Atmospheric deposition of microplastics: a sampling and analytical method including the associated measurement uncertainties

Abstract. Microplastics (MPs) are environmental contaminants of global concern, and the atmosphere may play an important role in their environmental distribution. In this study, we developed a tailored analytical chain – including sample collection, processing, and analysis based on optical microscopy and focal plane array μ-Fourier transform infrared spectroscopy (FPA-μ-FTIR) – to quantify 20–215 µm MPs (excluding tire wear particles) in wet and dry atmospheric deposition samples. We present a novel sampling setup to collect particulate wet deposition, which consists of an on-site precipitation filtration device.

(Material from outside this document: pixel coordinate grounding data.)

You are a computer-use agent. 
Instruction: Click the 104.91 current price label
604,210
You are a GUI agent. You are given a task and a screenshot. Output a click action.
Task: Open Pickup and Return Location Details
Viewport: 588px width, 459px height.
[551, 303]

Validation of the sampling setup via spike-recovery experiments using surrogate standards resulted in average recoveries of approximately 90 %, suggesting limited MP losses. Additionally, we developed a custom software platform that combines the results from optical microscopy and chemical imaging obtained through FPA-μ-FTIR. Furthermore, an assessment of the total measurement uncertainty was made by addressing each step of the analytical chain individually. The resulting total expanded uncertainty was approximately 90 % for determining MP numbers in a single wet or dry deposition sample. The conversion of MP numbers and associated size information into MP mass was estimated to generate an additional systematic error of 50 %. Based on analyses of blanks, the critical level and the limit of detection, number-based thresholds for minimizing false positives and false negatives, were 29 and 58 MPs per analyzed subsample, respectively. The analytical chain was applied to quantify the MP content in wet and dry atmospheric deposition samples collected at a suburban site in Switzerland. The principles and methodology used in this study to calculate the uncertainties, recoveries and limits of detection are transferrable to other analytical methods intended for MP analysis. Such an assessment of method-specific uncertainties is an important step towards enhancing the comparability of MP (monitoring) data.